* Material for this task:

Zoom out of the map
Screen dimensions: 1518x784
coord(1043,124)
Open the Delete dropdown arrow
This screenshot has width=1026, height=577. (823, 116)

* Given task:
List every line of the items above as a numbered list, without blank lines.

* The completed task:
1. Zoom out of the map
2. Screen dimensions: 1518x784
3. coord(1043,124)
4. Open the Delete dropdown arrow
5. This screenshot has width=1026, height=577. (823, 116)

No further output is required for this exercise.